So social networks get described as "disruptive" even though the closest thing
to a _financial_ edge they have over competing distractions is not being under
any pressure whatsoever to make a profit. Tesla gets lazily labelled as
"disruptive" even though it's offering a high-priced, technically-superior
product to the incumbents and the CEO is actually on record saying he's not a
fan of Christensen's theory and he instead aims to grow businesses by
expanding technological possibilities.

------
msravi
From the article:

> Their executives concentrate on complex, expensive products for the highest-
> end customer. That creates an opportunity for upstarts to come up with
> cheaper products or services that get them entry into a market via low-end
> customers.

The article mentions IBM, but doesn't go any deeper. But the description above
seems to fit the way IBM has been disrupted by Amazon-AWS to a T.

------
bobosha
A related article

[http://chronicle.com/article/The-Undoing-of-
Disruption/23310...](http://chronicle.com/article/The-Undoing-of-
Disruption/233101?key=QD1yIFY4MSBAMX9naz5HMD8HaCNvMR5yYXMba3kiblpTGA%3D%3D)

------
bko
I can't imagine there is anything scientific about this "study". Not sure how
it could "disprove" an idea of disruption.

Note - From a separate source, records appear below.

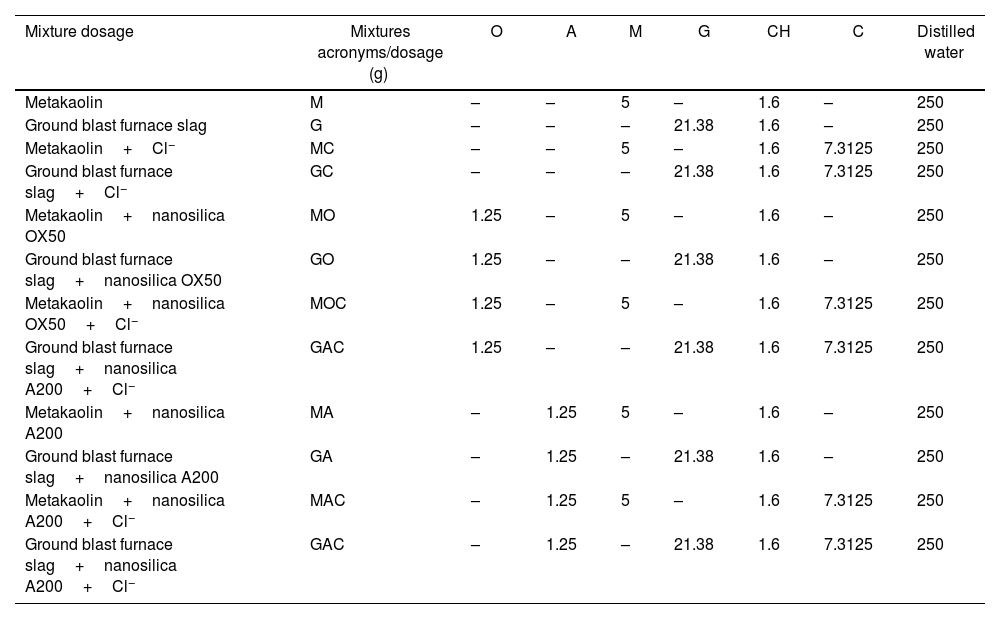Select the 21.38 value in the GO row
The height and width of the screenshot is (619, 1000).
click(x=694, y=259)
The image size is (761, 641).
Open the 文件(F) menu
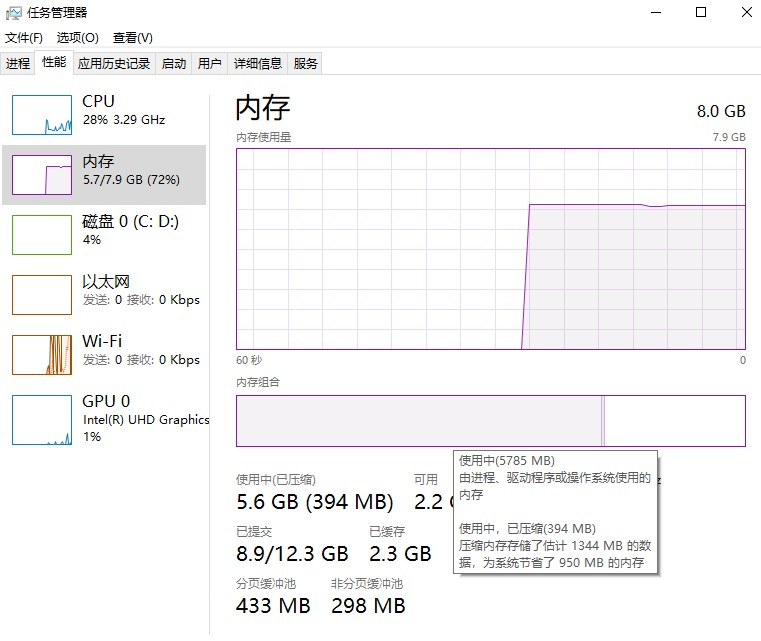[x=24, y=38]
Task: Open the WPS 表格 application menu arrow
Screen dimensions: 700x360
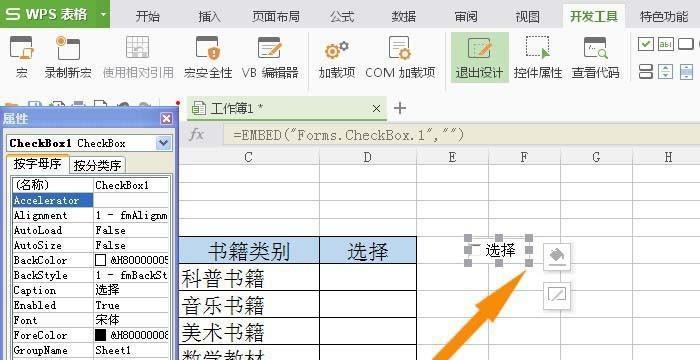Action: pyautogui.click(x=103, y=14)
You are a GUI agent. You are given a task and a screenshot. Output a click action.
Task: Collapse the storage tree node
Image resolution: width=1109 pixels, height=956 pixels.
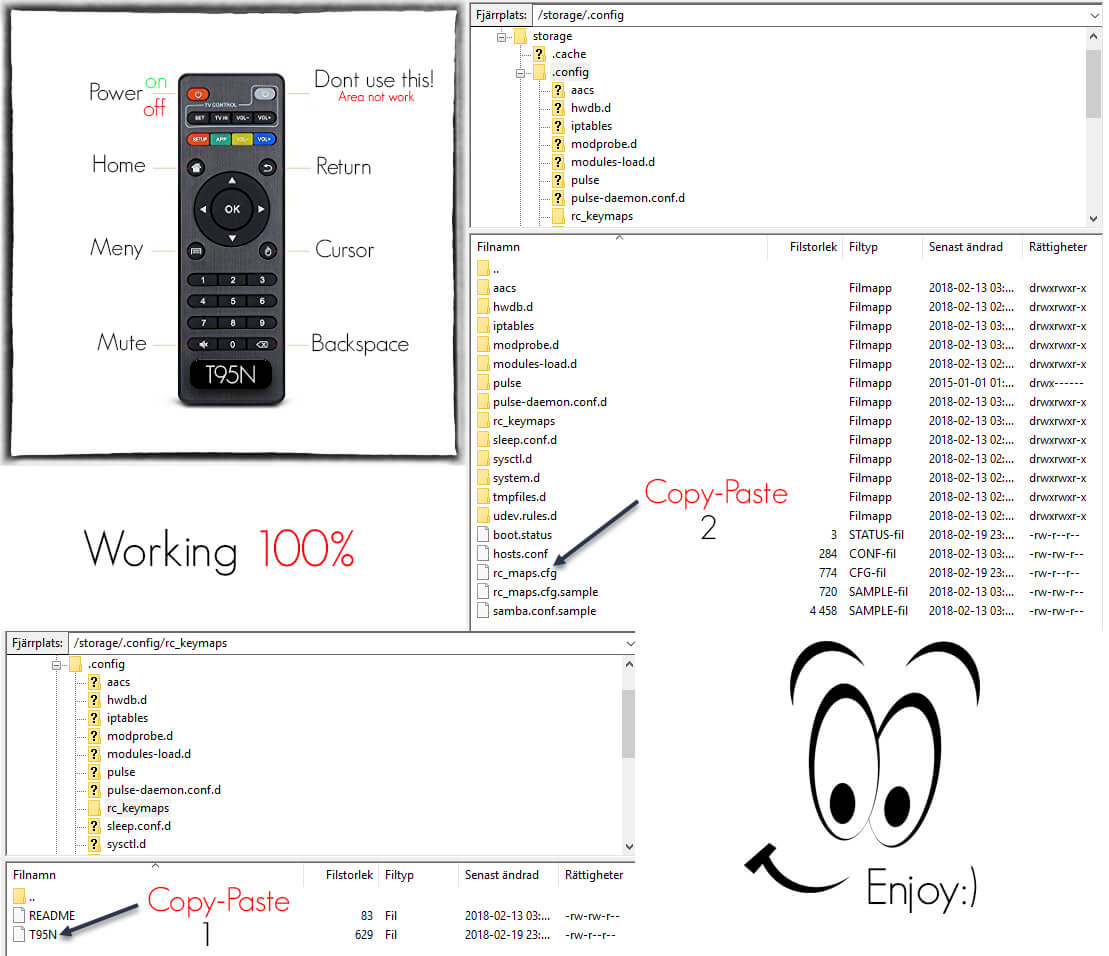pos(502,37)
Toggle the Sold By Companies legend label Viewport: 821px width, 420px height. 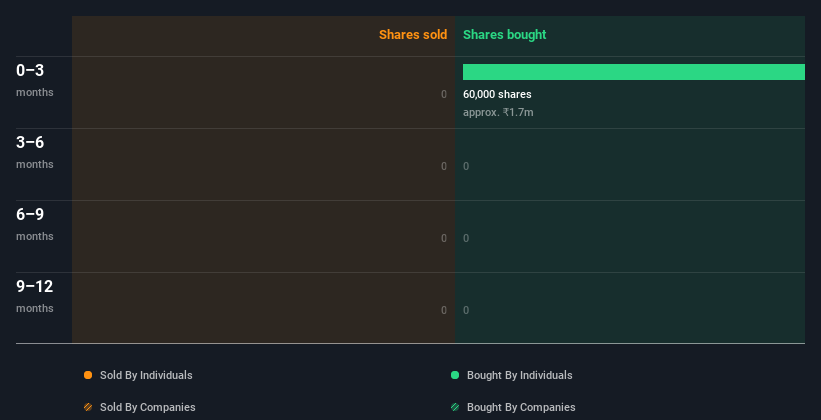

> King, the Tuck professor, along with Baljir Baatartogtokh, a graduate
> student at the University of British Columbia, spent two years asking
> experts about each of the cases Christensen studied. In a third of the
> cases, old-guard businesses were not actually disrupted, the researchers
> found. The companies may have contended with innovation, but they were not
> pushed out of the market by it.

What passes as science these days is asking experts about what really happened
in specific cases and seeing if it agrees with Christensen narrative? That's
not very scientific.

To be fair, the theory of disruption is also a non-scientific (albeit useful)
narrative and having competing competing narratives is useful but just don't
try to mask it as science

------
bru_
This clearly shows that we need to disrupt the old and outdated statistics
that are powering these studies. Disruption isn't a straight line and you
can't fit a straight line to disruption because it's a fractal.

------
kozak
They are just disrupting the theory of disruption.

------
shele
From the beginning the main practice of the theory of disruption was to make
some guys and gals feel special.